Clinical Presentation
- Genital Ambiguity: Manifests in both genetic sexes. 46,XX females are virilized (partly due to the utilization of the alternative backdoor pathway to DHT), while 46,XY males are undervirilized due to combined 17α-hydroxylase/17,20-lyase impairment.
- Maternal Virilization: Pregnant mothers carrying an affected fetus may experience progressive virilization during gestation because the mutant placental aromatase fails to convert abundant fetal androgens into estrogens.
- Skeletal Dysplasia: POR deficiency is strongly associated with the Antley-Bixler syndrome phenotype, characterized by severe skeletal anomalies including craniosynostosis, midface hypoplasia, radiohumeral synostosis, and bowing of the femora.
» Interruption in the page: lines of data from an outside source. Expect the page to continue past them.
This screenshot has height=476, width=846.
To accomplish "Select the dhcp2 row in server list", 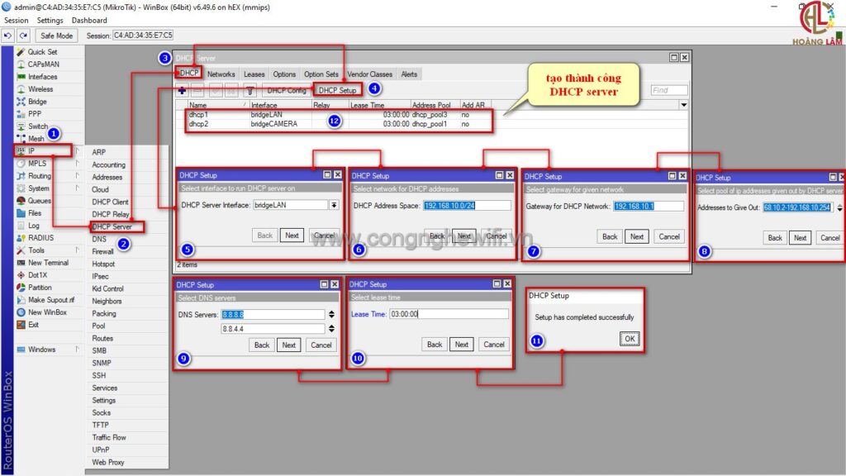I will (198, 124).
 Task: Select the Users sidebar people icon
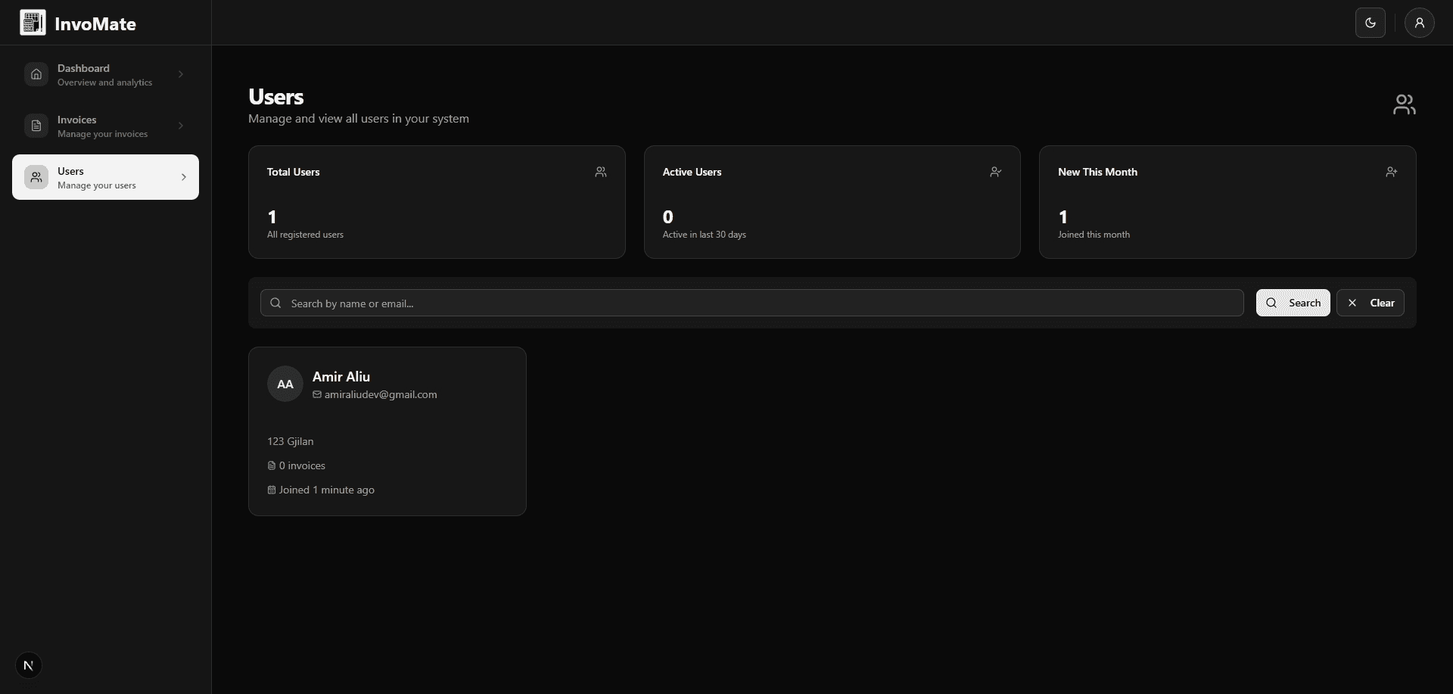pyautogui.click(x=36, y=177)
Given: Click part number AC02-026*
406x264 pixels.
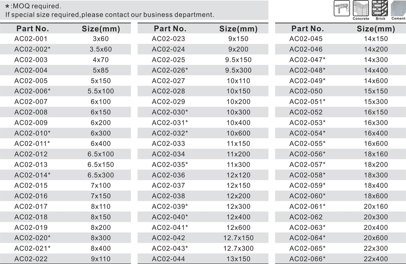Looking at the screenshot, I should click(170, 70).
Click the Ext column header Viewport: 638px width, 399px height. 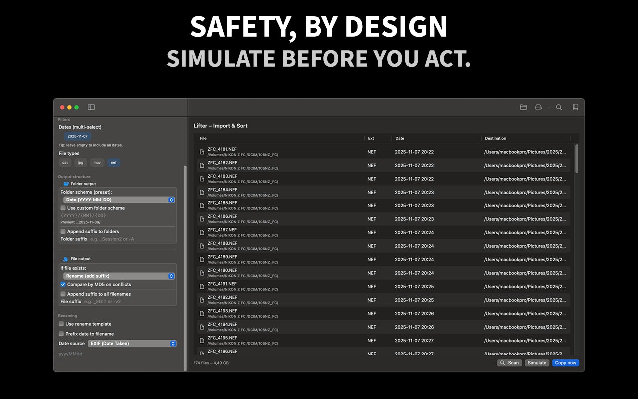point(371,138)
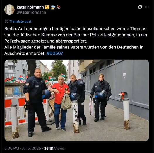Click the kater hofmann display name
The height and width of the screenshot is (153, 154).
pos(30,7)
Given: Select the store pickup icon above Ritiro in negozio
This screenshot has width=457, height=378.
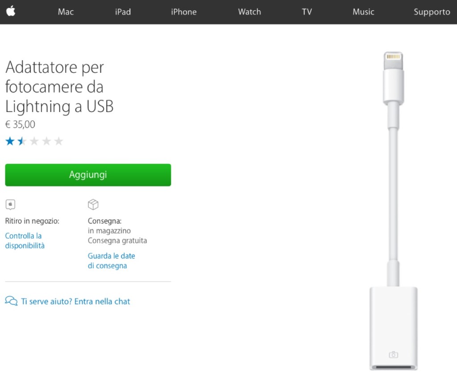Looking at the screenshot, I should pos(10,204).
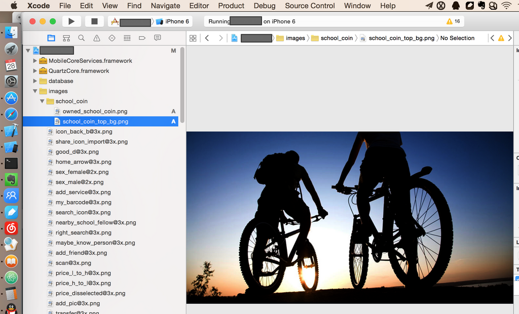Expand MobileCoreServices.framework

coord(35,61)
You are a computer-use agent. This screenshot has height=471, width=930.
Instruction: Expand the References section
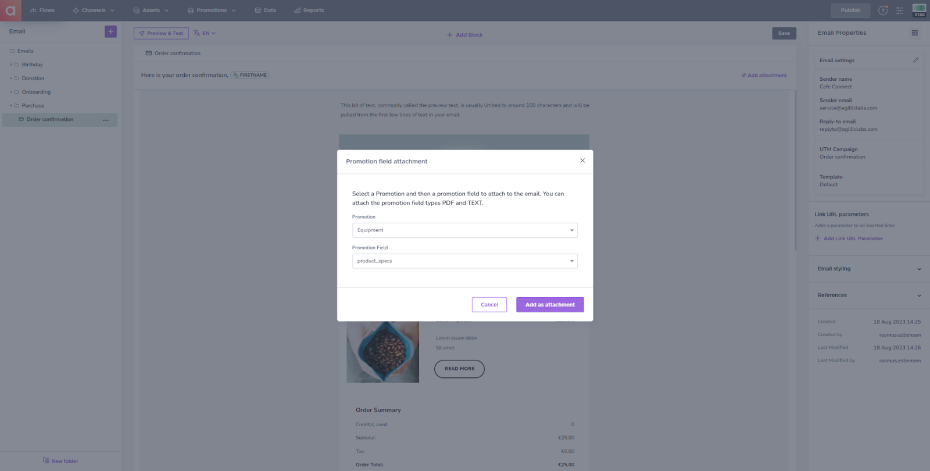869,295
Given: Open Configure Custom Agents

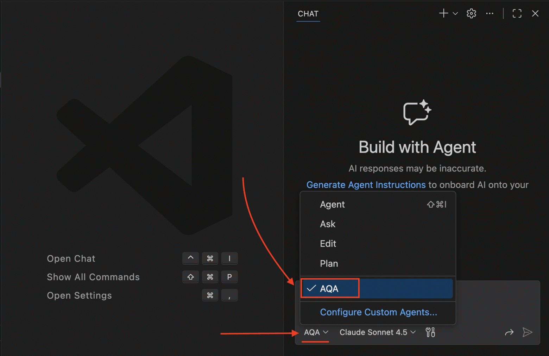Looking at the screenshot, I should pyautogui.click(x=378, y=312).
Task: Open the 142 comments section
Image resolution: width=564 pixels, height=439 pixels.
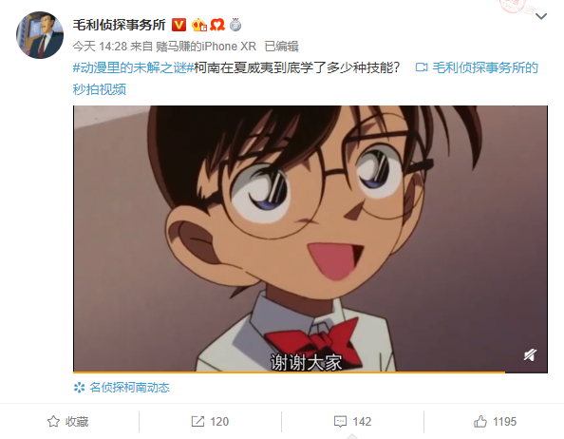Action: point(352,421)
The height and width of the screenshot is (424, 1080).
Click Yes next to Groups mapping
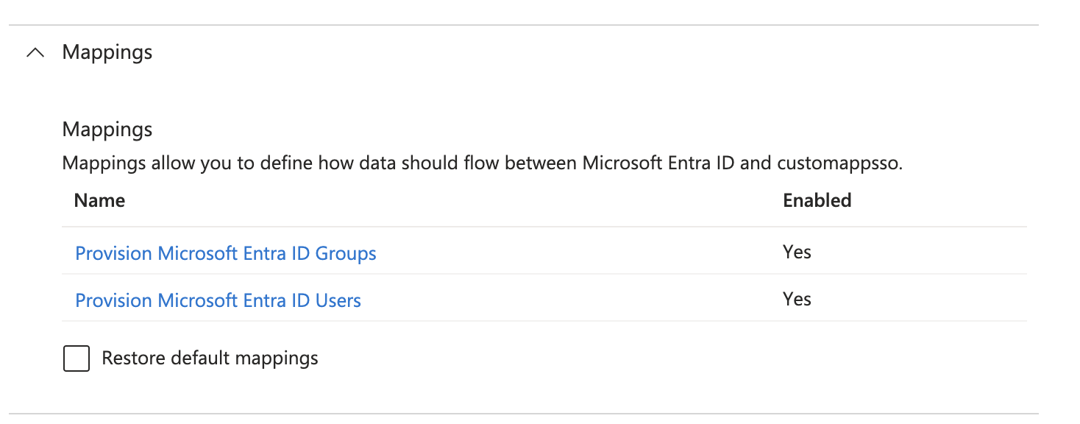click(x=797, y=252)
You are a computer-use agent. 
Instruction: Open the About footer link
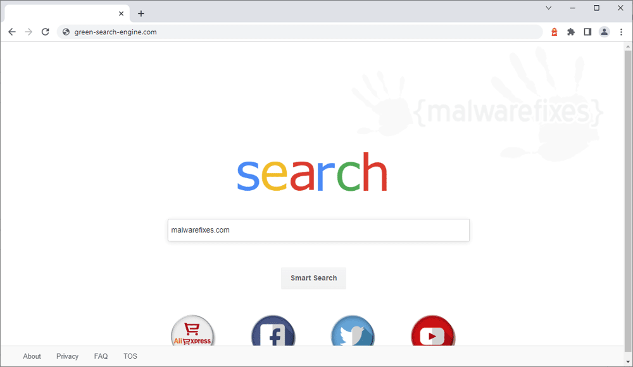(x=32, y=356)

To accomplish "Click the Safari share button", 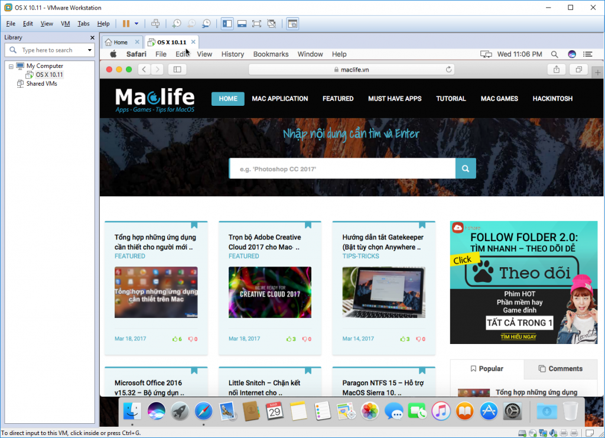I will [x=556, y=69].
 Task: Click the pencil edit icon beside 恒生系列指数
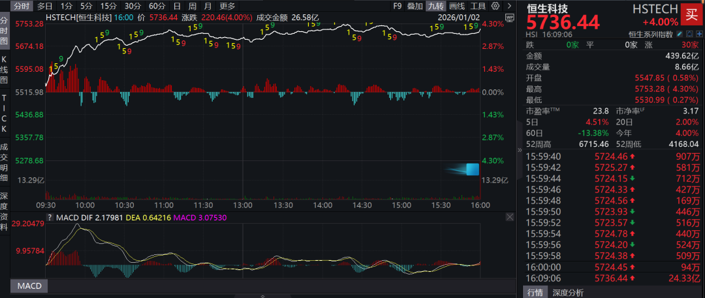point(680,34)
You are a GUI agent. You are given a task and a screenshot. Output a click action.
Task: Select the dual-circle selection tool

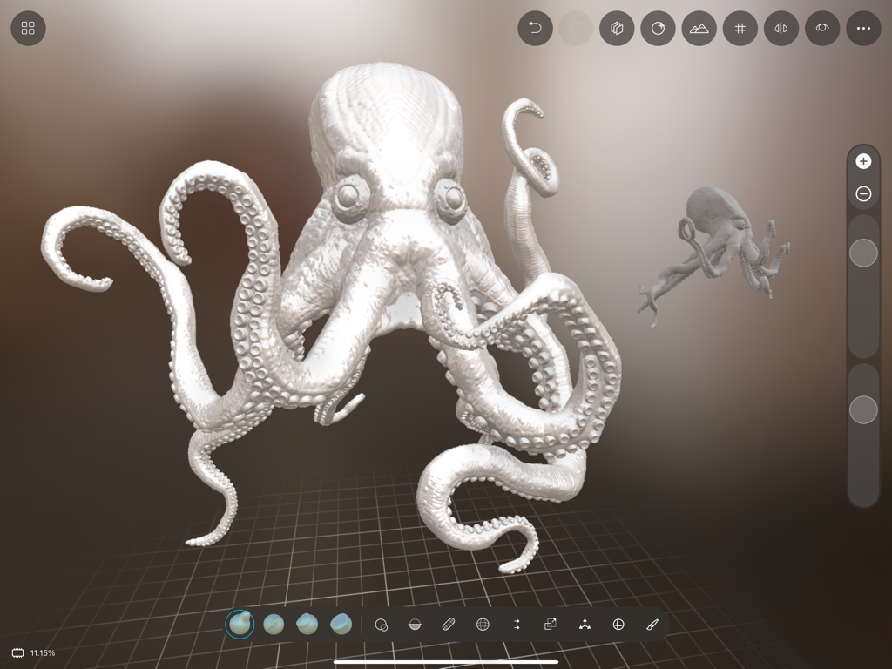(380, 624)

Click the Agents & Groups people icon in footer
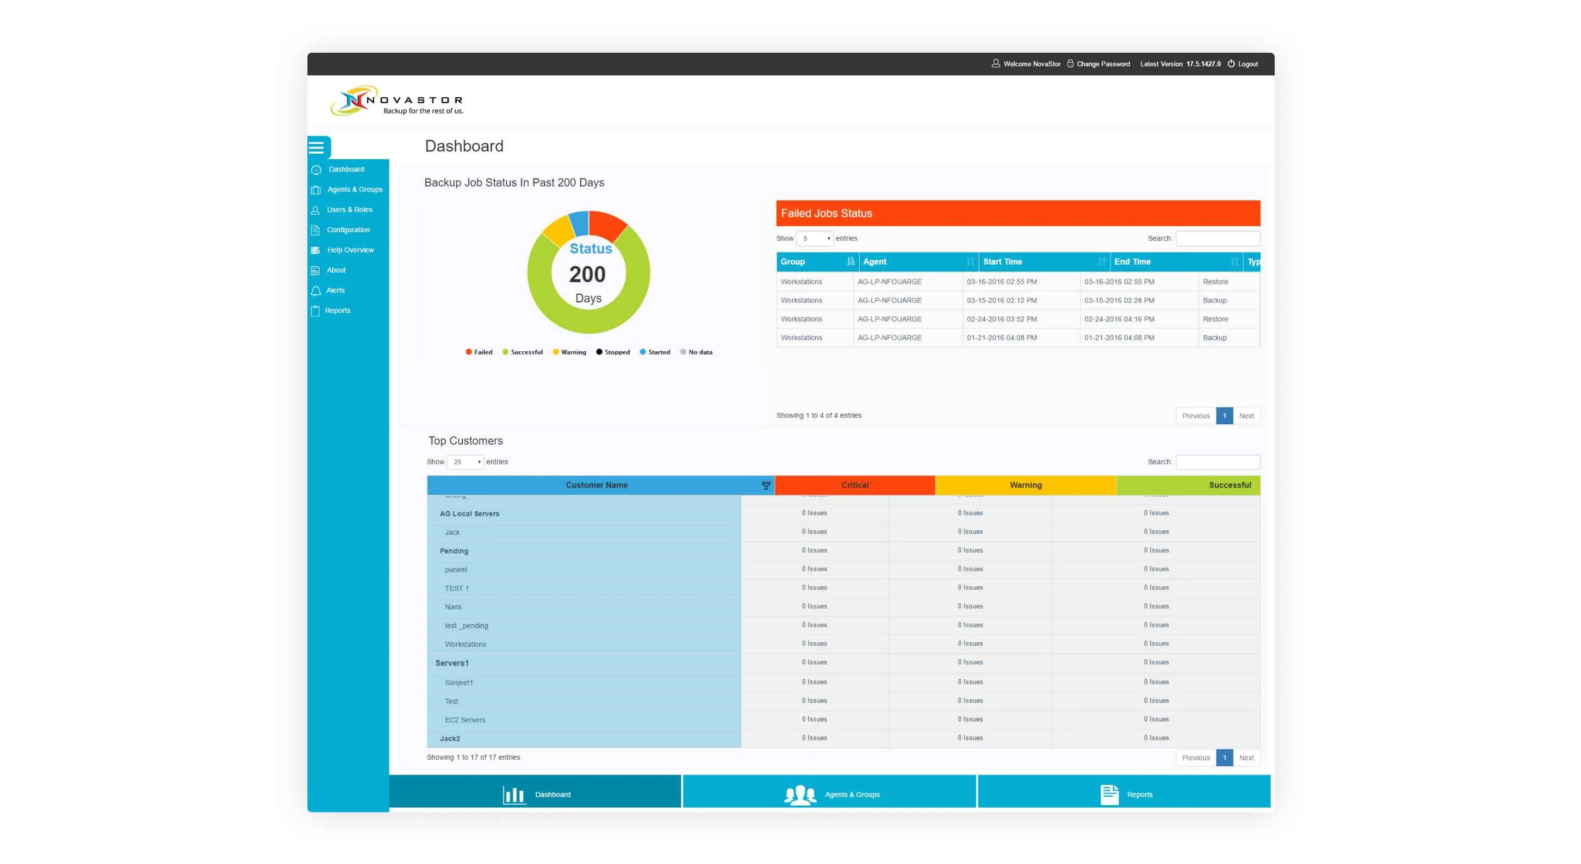coord(800,795)
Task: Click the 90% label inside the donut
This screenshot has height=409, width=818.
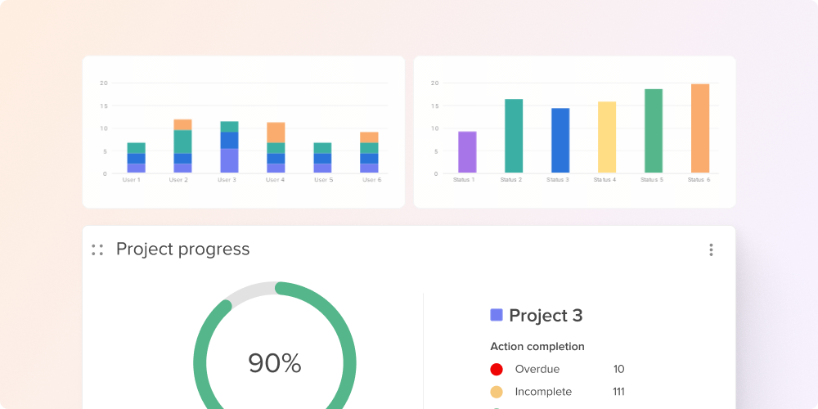Action: click(275, 363)
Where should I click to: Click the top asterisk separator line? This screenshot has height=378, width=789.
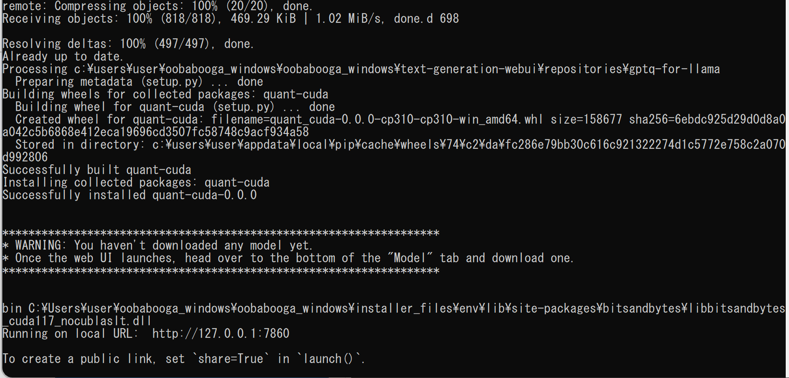click(221, 232)
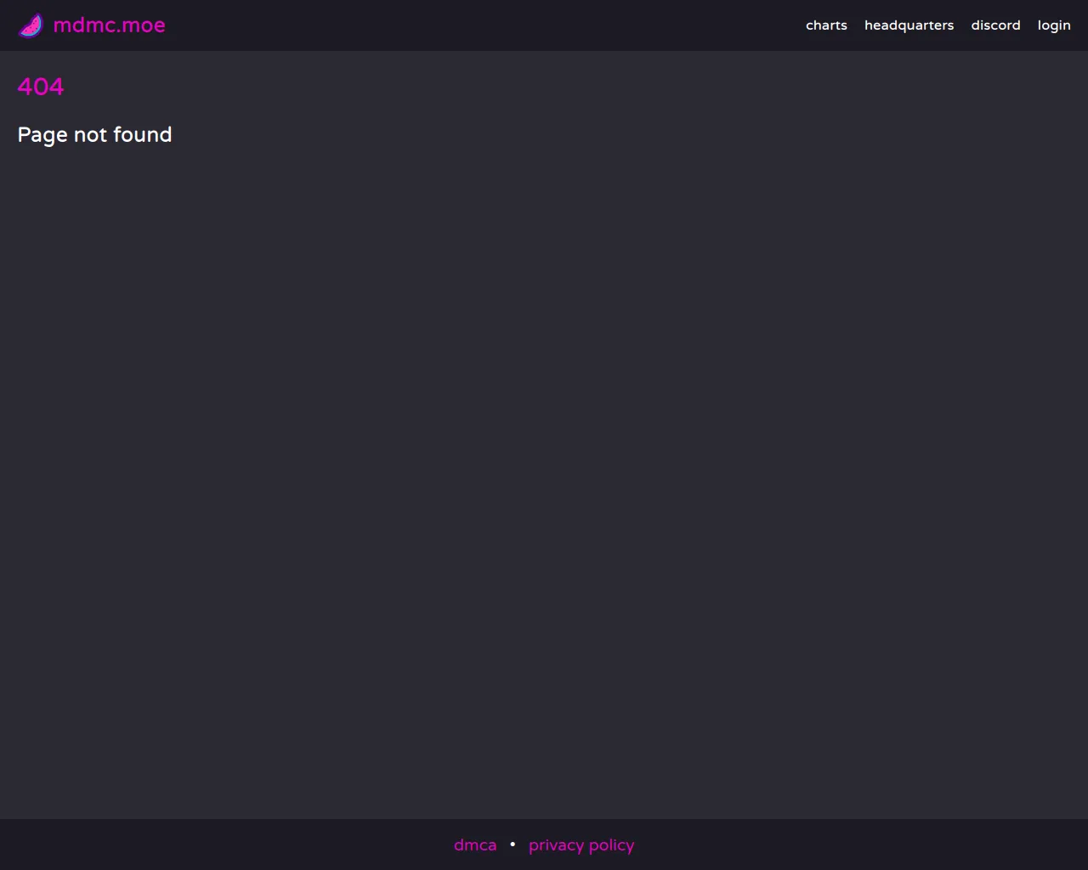This screenshot has width=1088, height=870.
Task: Sign in using the login link
Action: [x=1054, y=25]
Management of Congenital Adrenal Hyperplasia
Pharmacological Therapy
- Glucocorticoid Replacement: The primary goal is to replace deficient cortisol and suppress the excessive ACTH drive, thereby mitigating adrenal androgen overproduction. Oral hydrocortisone is the preferred therapy in growing children to minimize the risk of growth suppression.
- Mineralocorticoid Replacement: Patients with salt-wasting forms strictly require fludrocortisone to maintain sodium balance, prevent hyperkalemia, and normalize plasma renin activity.
- Sodium Supplementation: Infants require oral sodium chloride supplementation because the infant diet (breast milk or formula) is naturally low in sodium.
Surgical Considerations and Gender Rearing
- Decisions regarding the sex of rearing and the timing of genitoplasty in severely virilized 46,XX infants are complex and require a multidisciplinary approach encompassing endocrinologists, urologists, and psychologists.
- 46,XX individuals with CAH possess normal internal reproductive organs (ovaries and uterus) and retain full potential for future fertility; the vast majority are raised as females and identify with the female gender.
- Surgical correction (e.g., clitoroplasty and vaginoplasty) is highly individualized, and current paradigms weigh the benefits of early anatomical correction against the risks of long-term sexual dysfunction and the child's future autonomy.
Long-Term Monitoring
- The adequacy of therapy must be routinely monitored by tracking the child's linear growth velocity and skeletal maturation (bone age).
- Biochemical monitoring focuses on finding a balance: measuring androstenedione and testosterone to ensure adequate androgen suppression, while using 17-OHP to guard against the overtreatment and resultant iatrogenic Cushing syndrome.
- Plasma renin activity (PRA) is monitored to gauge the precise adequacy of mineralocorticoid and sodium replacement.
- In adolescent and adult males with CAH, routine testicular ultrasound screening is mandated to detect testicular adrenal rest tumors (TARTs), which are driven by chronic ACTH excess and can cause irreversible infertility.